* _Aufgabe_:
Entnimm den Einträgen den Abschnitt, der mit der Zeile beginnt, die „Where should I click to: Click muted“ enthält, und mit der Zeile endet, die „[x=589, y=132]“ enthält, und gib ihn unverändert wieder. Beide Zeilen gehören dazu.

□ □ □

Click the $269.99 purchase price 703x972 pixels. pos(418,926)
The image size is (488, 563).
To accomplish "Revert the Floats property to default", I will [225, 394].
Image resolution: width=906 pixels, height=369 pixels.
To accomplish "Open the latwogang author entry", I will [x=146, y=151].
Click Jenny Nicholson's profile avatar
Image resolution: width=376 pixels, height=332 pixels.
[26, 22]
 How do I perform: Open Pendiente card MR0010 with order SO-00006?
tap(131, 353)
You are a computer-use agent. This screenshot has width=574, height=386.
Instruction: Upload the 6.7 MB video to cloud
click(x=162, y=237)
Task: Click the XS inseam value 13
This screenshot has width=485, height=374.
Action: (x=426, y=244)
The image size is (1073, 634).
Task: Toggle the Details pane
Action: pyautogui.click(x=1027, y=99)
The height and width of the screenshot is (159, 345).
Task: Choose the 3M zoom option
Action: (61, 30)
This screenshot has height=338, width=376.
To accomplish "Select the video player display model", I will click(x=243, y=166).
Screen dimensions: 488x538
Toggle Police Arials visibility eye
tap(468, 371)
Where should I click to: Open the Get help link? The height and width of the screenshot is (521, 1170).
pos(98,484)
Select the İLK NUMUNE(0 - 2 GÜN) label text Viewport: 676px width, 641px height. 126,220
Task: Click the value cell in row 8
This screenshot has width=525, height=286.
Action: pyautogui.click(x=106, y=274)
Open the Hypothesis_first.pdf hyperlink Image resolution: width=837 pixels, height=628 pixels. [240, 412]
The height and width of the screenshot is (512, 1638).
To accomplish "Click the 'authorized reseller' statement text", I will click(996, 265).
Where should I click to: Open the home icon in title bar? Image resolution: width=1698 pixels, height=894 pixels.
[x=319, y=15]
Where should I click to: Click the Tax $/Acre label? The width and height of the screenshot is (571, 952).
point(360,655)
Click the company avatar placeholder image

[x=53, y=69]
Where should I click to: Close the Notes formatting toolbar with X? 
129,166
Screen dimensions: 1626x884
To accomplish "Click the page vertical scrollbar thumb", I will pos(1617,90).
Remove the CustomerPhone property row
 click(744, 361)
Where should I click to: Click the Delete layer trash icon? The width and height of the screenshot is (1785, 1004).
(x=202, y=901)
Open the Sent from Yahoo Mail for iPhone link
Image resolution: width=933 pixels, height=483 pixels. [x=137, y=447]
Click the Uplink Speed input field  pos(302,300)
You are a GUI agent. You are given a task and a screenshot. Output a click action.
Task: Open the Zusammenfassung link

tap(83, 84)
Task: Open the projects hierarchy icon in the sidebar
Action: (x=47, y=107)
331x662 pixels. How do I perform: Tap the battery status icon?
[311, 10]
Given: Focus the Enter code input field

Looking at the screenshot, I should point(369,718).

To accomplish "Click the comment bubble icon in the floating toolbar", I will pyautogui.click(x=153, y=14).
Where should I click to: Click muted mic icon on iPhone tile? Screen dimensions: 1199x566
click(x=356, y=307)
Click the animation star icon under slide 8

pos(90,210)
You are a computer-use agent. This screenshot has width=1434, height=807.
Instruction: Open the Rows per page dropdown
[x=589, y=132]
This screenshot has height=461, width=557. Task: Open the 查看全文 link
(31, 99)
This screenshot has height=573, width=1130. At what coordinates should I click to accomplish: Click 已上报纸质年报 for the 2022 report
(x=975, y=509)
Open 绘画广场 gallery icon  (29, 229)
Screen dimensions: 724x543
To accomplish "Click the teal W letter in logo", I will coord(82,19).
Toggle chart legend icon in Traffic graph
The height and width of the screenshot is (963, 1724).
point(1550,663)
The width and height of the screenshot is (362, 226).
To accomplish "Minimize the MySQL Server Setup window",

□ □ □

* _Antwort unten_:
Where should I click to: Click muted mic icon on iPhone tile? Screen dimensions: 1199x566
click(x=356, y=307)
Click the animation star icon under slide 8

pos(90,210)
You are a computer-use agent. This screenshot has width=1434, height=807.
Instruction: Open the Rows per page dropdown
[x=589, y=132]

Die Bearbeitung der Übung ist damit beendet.